* **Dataset excerpts**:

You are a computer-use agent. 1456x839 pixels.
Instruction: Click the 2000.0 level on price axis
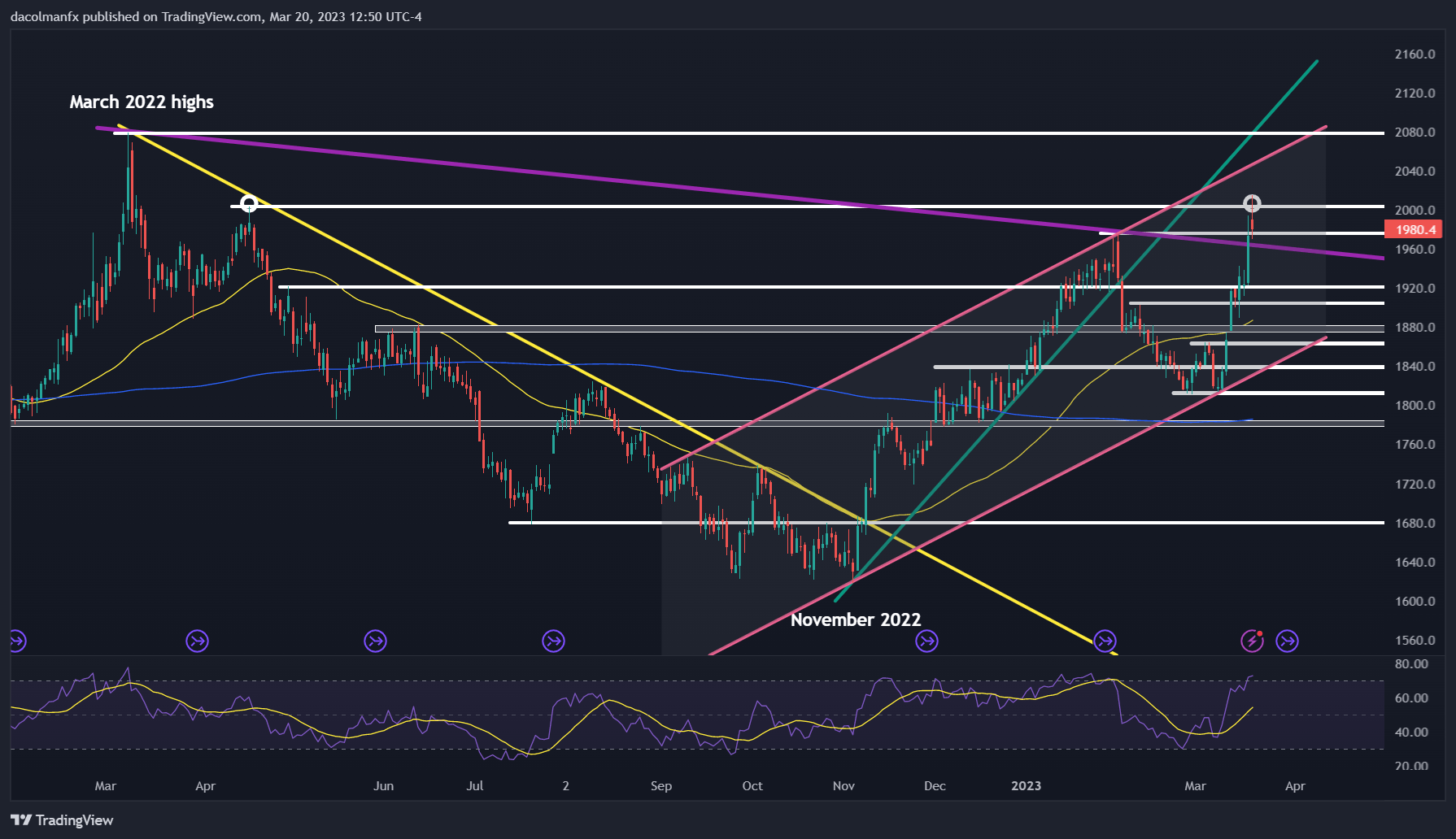click(x=1415, y=211)
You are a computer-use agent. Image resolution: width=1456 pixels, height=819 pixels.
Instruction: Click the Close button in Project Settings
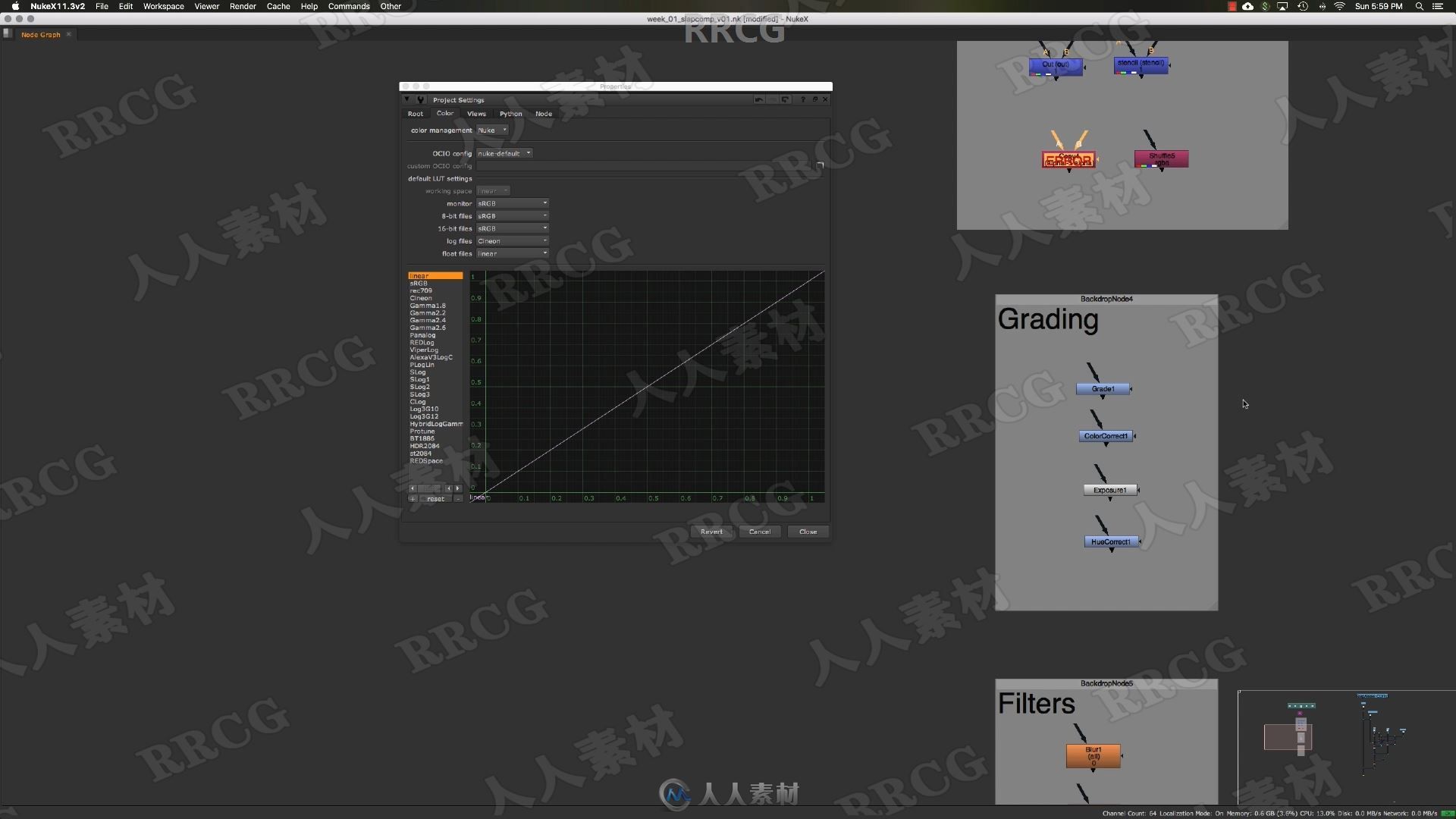click(807, 531)
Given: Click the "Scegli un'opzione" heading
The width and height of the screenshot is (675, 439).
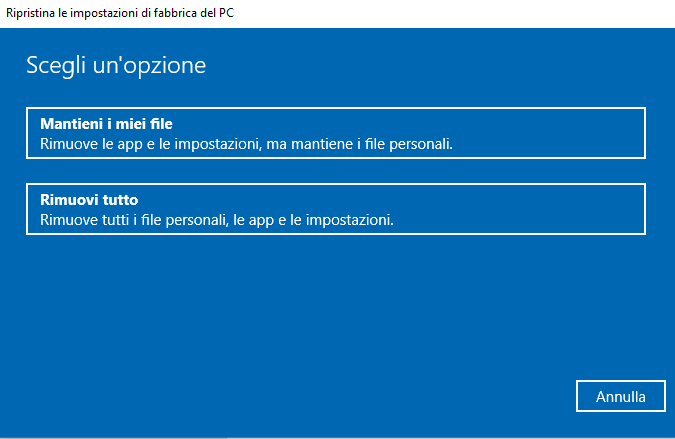Looking at the screenshot, I should coord(115,66).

* **Short problem**:
Could you output these records as a two-column CSV with the headers "instruction" and "answer", one row per record, each field quoted and any line breaks replaced by spaces? Omit the pictures.

* **Exercise output**:
instruction,answer
"You are a computer-use agent. 1456x839 pixels. Instruction: Click the 2000.0 level on price axis","click(x=1415, y=211)"
"You are a computer-use agent. Image resolution: width=1456 pixels, height=819 pixels. Instruction: Click the Close button in Project Settings","click(807, 531)"
"Given: Click the ""Scegli un'opzione"" heading The width and height of the screenshot is (675, 439).","Looking at the screenshot, I should coord(115,66)."